The Cost of Shingles: Roofing Materials & Installation
Your roof’s structural integrity depends on the quality of your shingles. This underappreciated roofing layer is more than mere asphalt. Its architectural value can alter your home’s aesthetic utterly. A splash of red cedar or slate can transform a dull property into a spectacular one. That doesn’t make the potential cost of shingles easy to stomach, though.
Premium metal products can set you back a thousand dollars per square. Even so, the money you spend on your roofing isn’t just an expense. Its returns on resale are significant enough to make your shingles an investment rather than an expense. Let’s take a closer look at the cost of shingles.
Calculating the True Cost of Shingles
When you budget for remodeling costs, it’s important to respect the difference between cost, price, and value. The cost of shingles is the money you spend replacing your roof. Price represents your return on investment, and value is what buyers perceive your home to be worth when you finally sell it.
If you focus on maximizing value and investment returns, you can transform the cost of shingles into a profitable decision. A gleaming new roof increases property value by an average of $15, 427. That works out to a return on investment (ROI) of 68%–a significant sum. If you maximize value as well as ROI, you can reduce the cost of shingles while simultaneously boosting your profits.
Think of ROI as the banker of the roofing world. It asks you to choose your roofing purely by what it will do for your pocket in the long run. In contrast, value is the magician of the remodeling world. It can convince buyers that your property is worth more than it really is, thereby pushing up your profits upon resale.
The Practical Cost
Sometimes, shingles can cost you more than they’re worth. Chosen poorly, they can expose your home to serious damage, driving their costs beyond their initial outlay. Smart remodeling choices are about more than mere numbers. Shingles must fulfil their purpose, which is to keep your roof safe from Mother Nature’s tantrums. They form a protective layer over your roof base.

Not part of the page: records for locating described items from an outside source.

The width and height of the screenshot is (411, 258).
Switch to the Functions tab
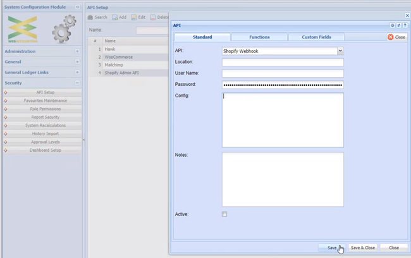(259, 37)
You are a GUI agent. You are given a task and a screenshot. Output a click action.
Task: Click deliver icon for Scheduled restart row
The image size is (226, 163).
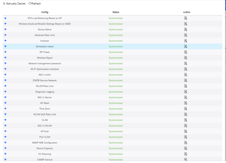tap(186, 46)
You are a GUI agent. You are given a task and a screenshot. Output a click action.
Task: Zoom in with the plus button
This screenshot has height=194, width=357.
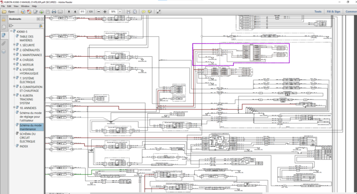pyautogui.click(x=105, y=12)
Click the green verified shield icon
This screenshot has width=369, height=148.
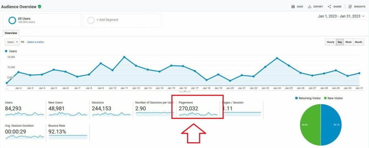[39, 6]
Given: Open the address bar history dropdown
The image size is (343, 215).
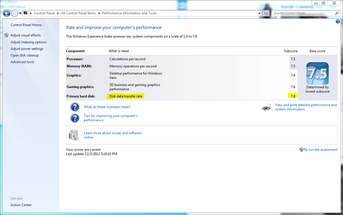Looking at the screenshot, I should 260,13.
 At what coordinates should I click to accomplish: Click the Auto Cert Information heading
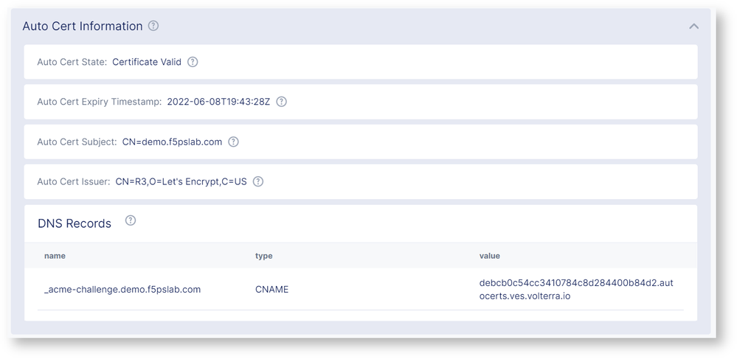[83, 26]
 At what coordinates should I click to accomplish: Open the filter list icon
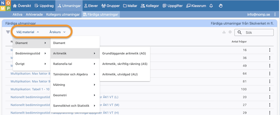coord(8,32)
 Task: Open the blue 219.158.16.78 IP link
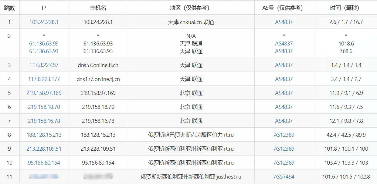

If they’re watertight and allow ice to slide away from your roof, they improve its structural integrity. Torn shingles allow water to creep between the seams of your felt, which can cause untold damage to your interior walls and furniture. Those cheap shingles will become more expensive than you think, not just in terms of upfront costs, but also repairs. Sometimes, cheap roofing is more expensive than premium roofing, so the cost of shingles isn’t as straightforward as you might like.
The Upfront Cost
Let’s get down to the numbers because your bank account isn’t getting any fuller. On average, the cost of shingles per 3, 000 feet is around $5, 000 to $12, 000. A hundred square feet should cost you $170 to $400. That broad price range accounts for material costs: Asphalt falls at the bottom of the market at a minimum of $100 per 100 square feet. It gives your home a sculpted aesthetic and is durable enough to last you up to 30 years in easy climates.

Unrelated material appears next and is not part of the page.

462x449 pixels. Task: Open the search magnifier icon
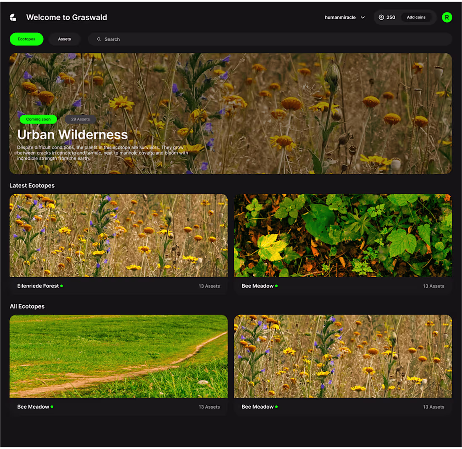(98, 39)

Three-tab options are at the bottom of the price spectrum, while dimensional ones are at the top. The latter produce a wooden aesthetic without the costs of real cedar, so their value is higher than their upfront price. Asphalt isn’t durable enough to protect shallow roofs, though.
Cedar shakes are more expensive thanks to their extensive lifespan and rustic elegance. White cedar is particularly popular, maximizing your value through spectacular looks. Wood is, however, far from perfect. It’s prone to rot and fire. If left unmaintained, you can expect algae growth, which will ultimately wear down your roofing.
Cedar shingles might cost you $480 per 100 feet initially, but their maintenance costs can really push up those upfront figures. Even so, stylish buyers find it difficult to resist, so your resale value might make the cost of shingles less expensive than they seem.
Metal shingles cover a huge price range, starting at $300 a square and ending at $1, 800. They’re some of the most durable options on the market and can protect you against the harshest weather.
Clay covers a narrower range of $600 to $800 per square. Slate roofing is one of the most practical options in the industry for its extensive lifespan. It can cost as much as $1, 600, but it can maintain its integrity for centuries.
The cost of shingles is far from straightforward, but if you navigate your choices well, they’ll earn you more money than they cost initially. Some of that value comes from the sheer satisfaction of owning a beautiful home, and that’s worth more than any dollar value can express.